Glimpses of the AI tsunami
(Of the what? Read here. And then the update.)
• Parmy Olson has a new book coming out about the way AI has exploded in use. She’s an excellent writer, always worth reading. (The book is called “Supremacy”.)
• Asked for the image of Hieronymous Bosch’s Garden of Earthly Delights, Google served up an AI-generated version as its top hit. Search is getting broken.
• Believing what AI tells you can make you less good at your job, as evidenced by a study on some radiologists: an AI set up to give wrong answers on some scans (which humans would consider in making their decision) meant diagnosis accuracy dropped from 80% to between 22% and 45%.
• Runway is going to ingest all the Lionsgate films for the purposes of storyboarding. I’m sure it will stop there and not go further.
• The Word Frequency list (“a snapshot of language that could be found in various online sources”) will not be updated any longer because Generative AI has polluted the data: “I don’t think anyone has reliable information about post-2021 language use by humans.” (Also access to those sources has become expensive.) The web! It was nice while it lasted.
• You can buy Social Warming in paperback, hardback or ebook via One World Publications, or order it through your friendly local bookstore. Or listen to me read it on Audible.
You could also sign up for The Overspill, a daily list of links with short extracts and brief commentary on things I find interesting in tech, science, medicine, politics and any other topic that takes my fancy.
• I’m the proposed Class Representative for a lawsuit against Google in the UK on behalf of publishers. If you sold open display ads in the UK after 2014, you might be a member of the class. Read more at Googleadclaim.co.uk. (Or see the press release.)
• Back next week! Or leave a comment here, or in the Substack chat, or Substack Notes, or write it in a letter and put it in a bottle so that The Police write a song about it after it falls through a wormhole and goes back in time.

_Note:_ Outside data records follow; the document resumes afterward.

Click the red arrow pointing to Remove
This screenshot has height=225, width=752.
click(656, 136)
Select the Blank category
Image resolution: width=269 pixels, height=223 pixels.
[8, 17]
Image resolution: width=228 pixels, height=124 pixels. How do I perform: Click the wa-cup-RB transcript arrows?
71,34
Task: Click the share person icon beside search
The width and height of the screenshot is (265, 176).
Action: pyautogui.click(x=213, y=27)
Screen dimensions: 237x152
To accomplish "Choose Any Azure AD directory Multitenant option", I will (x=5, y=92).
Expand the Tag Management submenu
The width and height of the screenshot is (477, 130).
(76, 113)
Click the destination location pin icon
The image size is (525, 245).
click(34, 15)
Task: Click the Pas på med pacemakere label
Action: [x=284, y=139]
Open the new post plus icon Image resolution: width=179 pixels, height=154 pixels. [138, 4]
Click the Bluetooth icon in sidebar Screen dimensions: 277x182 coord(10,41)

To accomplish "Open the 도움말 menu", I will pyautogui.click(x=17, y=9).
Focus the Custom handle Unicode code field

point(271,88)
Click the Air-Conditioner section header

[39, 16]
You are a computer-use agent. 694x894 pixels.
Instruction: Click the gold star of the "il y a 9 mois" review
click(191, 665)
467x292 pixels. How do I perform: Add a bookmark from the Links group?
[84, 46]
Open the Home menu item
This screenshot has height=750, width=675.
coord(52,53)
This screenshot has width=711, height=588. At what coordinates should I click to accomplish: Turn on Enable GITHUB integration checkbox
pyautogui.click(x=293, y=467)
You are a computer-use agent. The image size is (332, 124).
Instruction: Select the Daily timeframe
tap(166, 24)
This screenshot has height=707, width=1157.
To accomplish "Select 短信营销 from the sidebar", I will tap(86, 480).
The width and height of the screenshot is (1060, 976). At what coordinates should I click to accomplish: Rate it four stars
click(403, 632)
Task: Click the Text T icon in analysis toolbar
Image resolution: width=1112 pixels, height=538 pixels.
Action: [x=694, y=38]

We rewatched the London Olympics opening ceremony recently (I promise my kids were genuinely interested to see it and we didn't lock them in or anything). The bit where Sir Tim Berners Lee tweets "This is for everyone" really struck me because it just doesn't feel true at ALL anymore. Maybe it never was, but for a while there it really did feel that way. Now it just feels like its the playground for a group of men who would all absolutely give women ratings out of 10.
It's a little more complicated, there are failure-modes.
"You could have an algorithm which rewards people for being correct, by some sort of Community Notes-style approval system."
One problem here is that "correct" and "popular" aren't identical. Community Notes is currently functional because it's shooting down "extremist" content. Which is laudable, as far as it goes. But extending that idea too much leads to the problem that unpopular but true things get "downvoted" (I know, everyone claims this, but it's still a problem).
"You could have one which boosts them by their external reputation if their posts are about a topic they know about."
How do you programmatically determine that external reputation and topic expertise? And do you really want to extra-boost e.g. Alan D*rshowitz? Remember, celebrity [lawyers, pundits, even scientists] have the largest public reputation. And one often gets to be such a TEDtalker by not letting facts get in the way of a good story.
Hasn't this given us the dreaded - boo, hiss, spit, choke - *techbro*? People who have big reputations because they got rich and that's taken to mean they know about society in general? (instead of course working their way up the ranks of the chattering class, which is often regarded as the true measure of who deserves listening to).
"You could do all sorts of things."
Indeed, but some of it is not so evident. And all of it costs money.